West Virginia’s beefy and experienced offensive line – averaging 312.4 pounds with 101 combined career starts – ruled the game from the start, too.
Marshall also didn’t help itself with inconsistent-to-poor tackling, as WVU consistently turned about 7- or 8-yard gains into twice that much.
“No, not at all,” Herd Coach Doc Holliday said when told he couldn’t be happy with his team’s tackling. “Our goal is to have single-digit missed tackles. We probably didn’t have that in the first quarter.”
And although his team completed passes to an equal-opportunity 13 receivers, Holliday bluntly said he wasn’t interested in statistics.
Smith was impressive as usual, and as expected. Marshall could generate no pass rush against the Mountaineers, and the senior did little to dispel the gab about his Heisman Trophy candidacy.
The West Virginia QB was 19-of-22 in the decisive first half for 190 yards, three touchdowns, no interceptions and no sacks. He finished 30-of-34 for 266 yards and three scor4es in only three quarters of play – and wasn’t picked or sacked.
It only continued the Herd’s troubling times against Smith, whose personal late-game play in 2010 at Edwards Stadium led WVU from a 15-point deficit and to an overtime victory, extending Marshall’s futility in the series that’s done for who knows how long.
In four Coal Bowls against the Herd, Smith was 103-of-135 passing – that’s a .763 percentage -- for 978 yards, with seven touchdowns and no interceptions. He was sacked five times in four years … and for good measure, he added 102 rushing yards, 65 of those in this 2012 game.
The Herd’s degree of difficulty was increased when West Virginia went to power football, and the Mountaineers’ veteran offensive line opened gaping holes for the run game against a Herd defense designed mostly to play pass in air-happy Conference USA.
In that 34-10 first half, West Virginia averaged 10.6 per rush. On two fewer carries than the Herd had, Holgorsen’s team had 147 more ground yards by halftime.
WVU’s 69 points were the most a Herd team has allowed since an 81-0 loss in Morgantown in October 1923. Only four times has Marshall given up more points in 113 seasons and one game in its football history.
“They were able to run it and able to throw it, and unfortunately did both,” Holliday said. “We have to get out there and show some aggression.”
The loss was compounded for the Herd, too, when starting right offensive tackle Garrett Scott was carted off the field early in the second quarter with a left leg injury. The early thought in the Herd camp as a broken ankle, but later the unofficial diagnosis was likely a high ankle sprain – meaning Scott could be out for a while.

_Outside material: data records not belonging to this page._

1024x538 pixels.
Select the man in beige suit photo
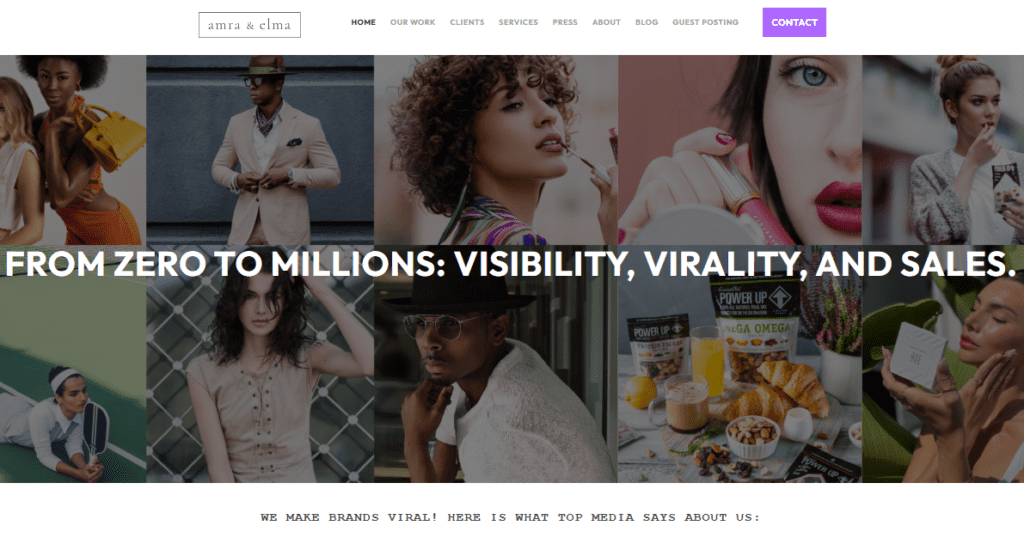pyautogui.click(x=260, y=150)
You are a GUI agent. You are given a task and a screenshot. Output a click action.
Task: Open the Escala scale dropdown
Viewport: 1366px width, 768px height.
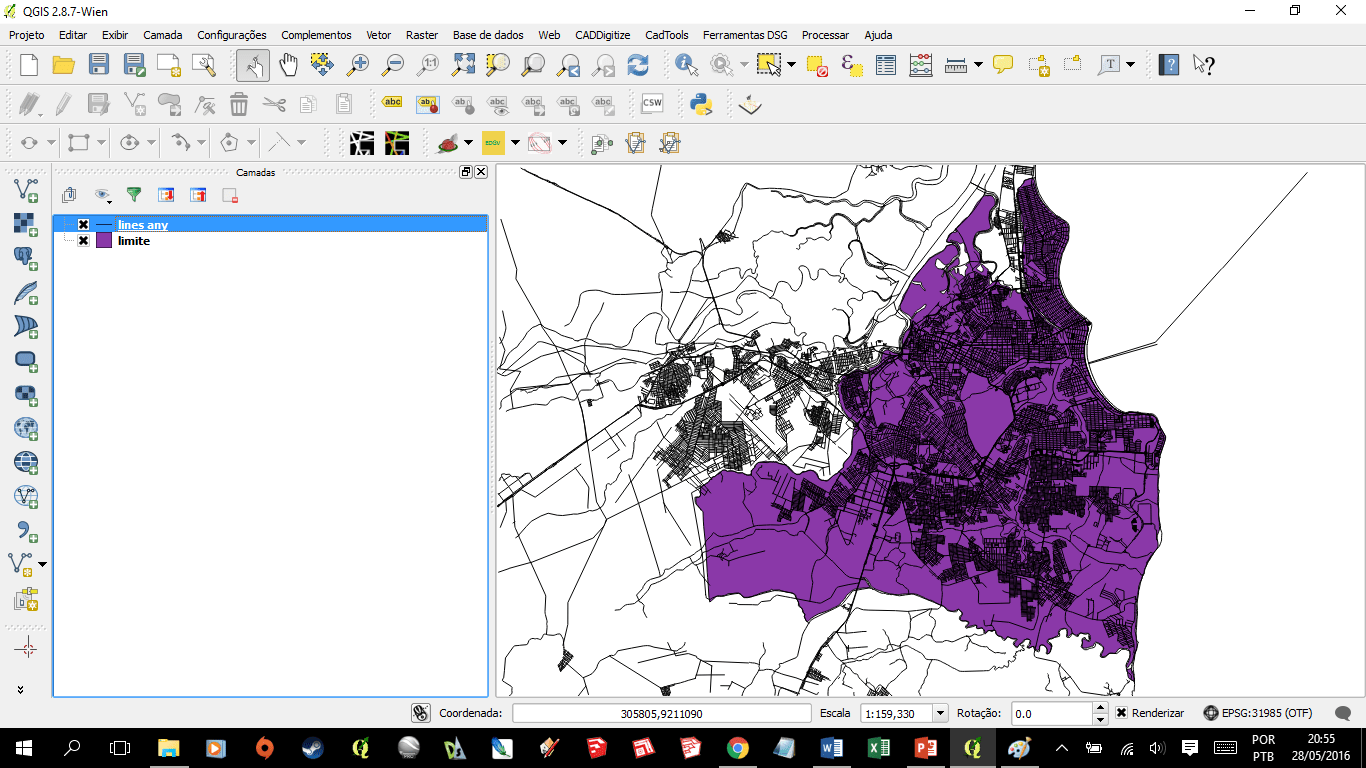[x=937, y=713]
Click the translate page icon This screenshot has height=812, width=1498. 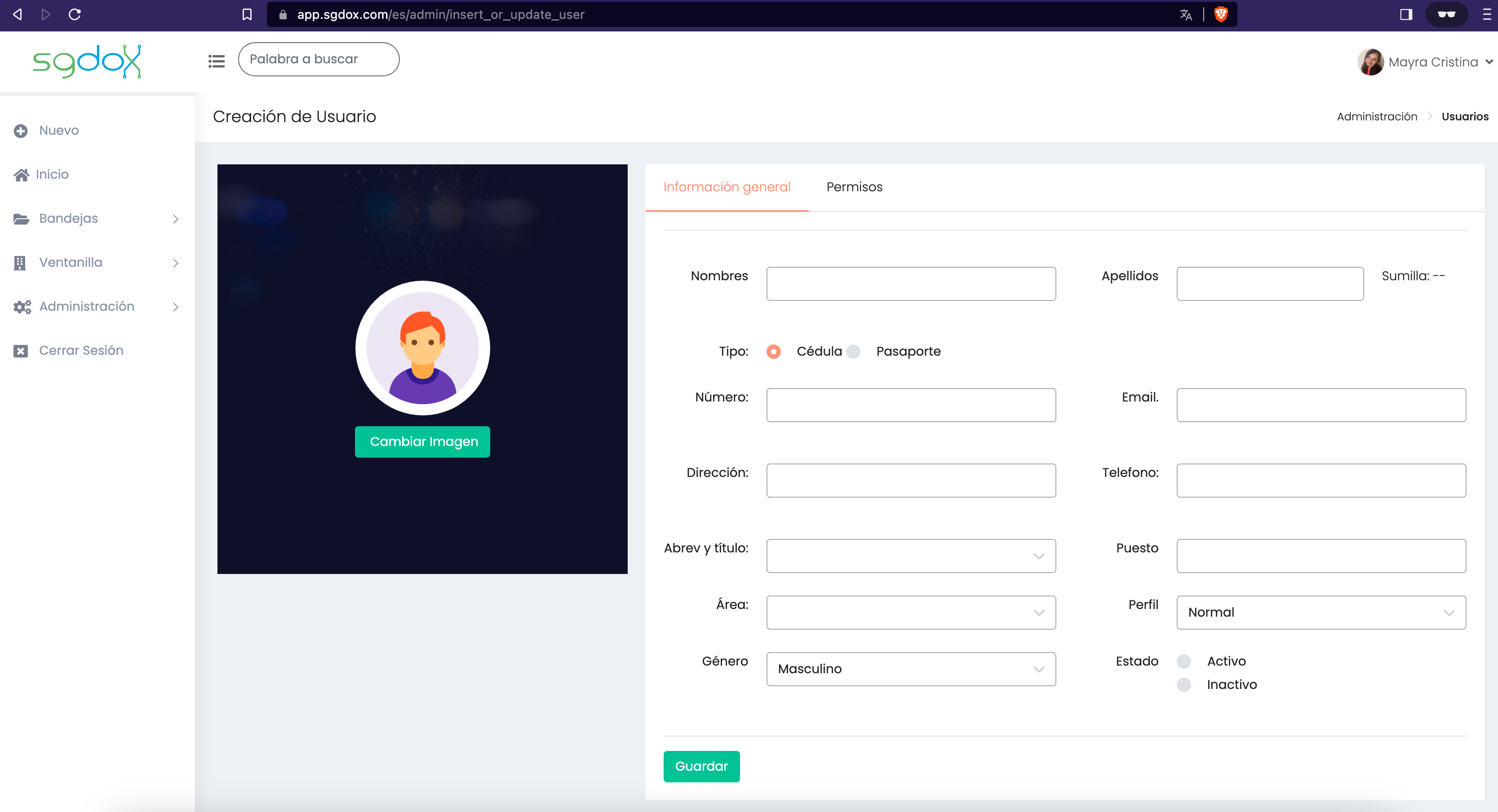(x=1186, y=14)
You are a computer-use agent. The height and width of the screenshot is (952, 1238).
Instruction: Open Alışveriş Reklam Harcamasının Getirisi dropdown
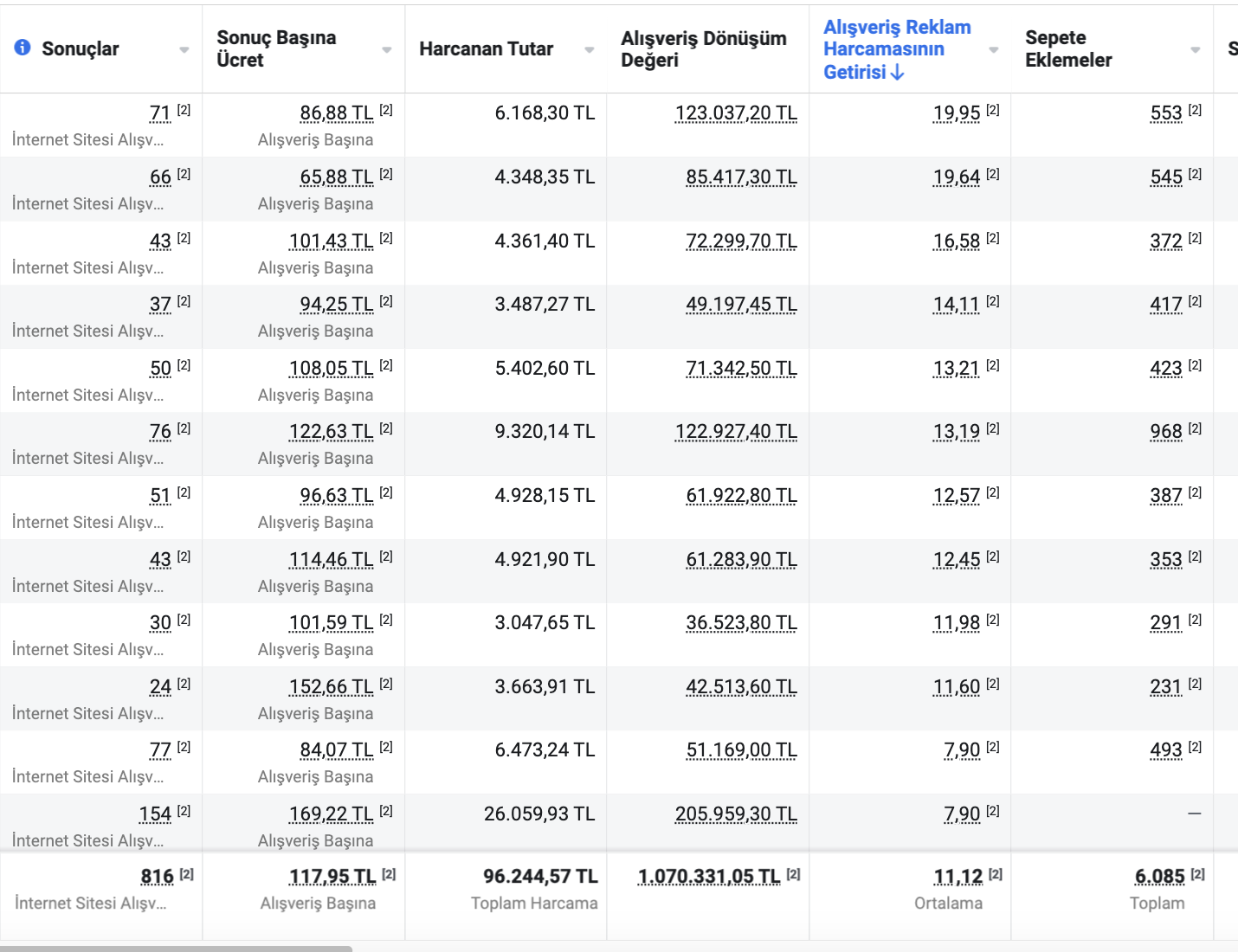[994, 50]
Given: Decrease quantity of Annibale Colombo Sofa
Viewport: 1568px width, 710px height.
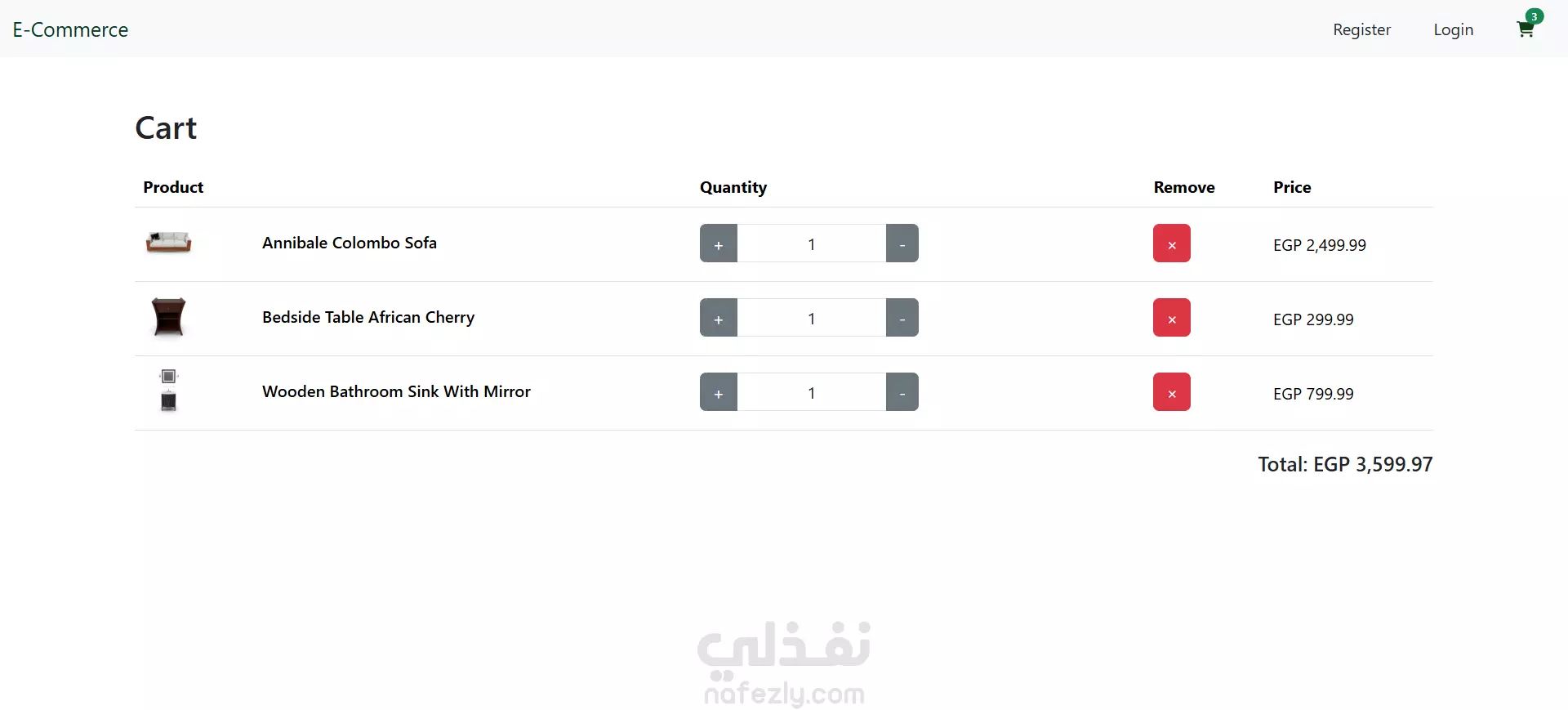Looking at the screenshot, I should [902, 243].
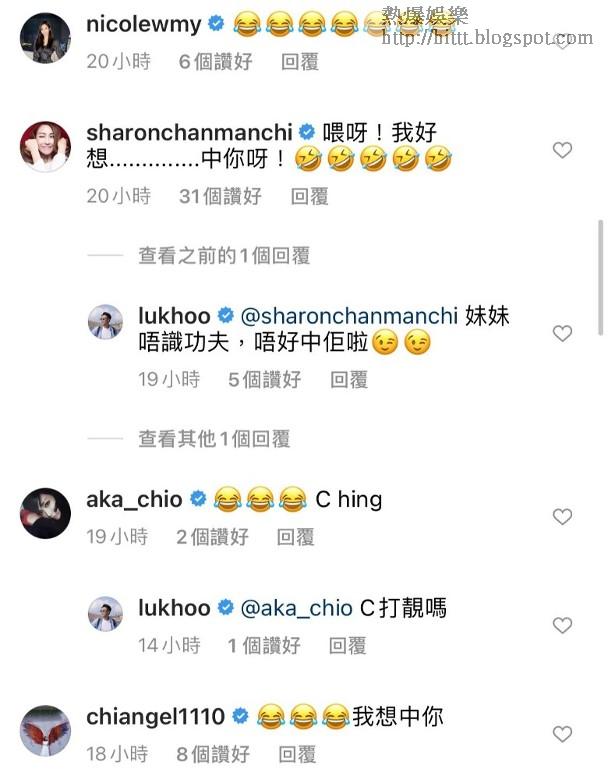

Senior star wideout Aaron Dobson also sat through the second half, due to a right hip pointer. Dobson said he should be able to play next Saturday, when FCS member Western Carolina visits Edwards Stadium for the Herd’s 7 p.m. home opener.
It’s Marshall’s first game against one of its former Southern Conference foes since winning the 2002 opener over Appalachian State.
It figures to be a very long week of practice for a team that displayed increased speed and strength in preseason camp, but one that was dominated ans simply beaten on too many plays in a very long opener.
“They got going and executed everything they wanted to do,” LeGrande said of the Mountaineers. “All we got is work. That’s my favorite line. Win or loss, all we got to do is work.
“We’ve got to come together. We’ve got a lot of work ahead of us.”
Jack Bogaczyk is the Editor of the Herd Insider.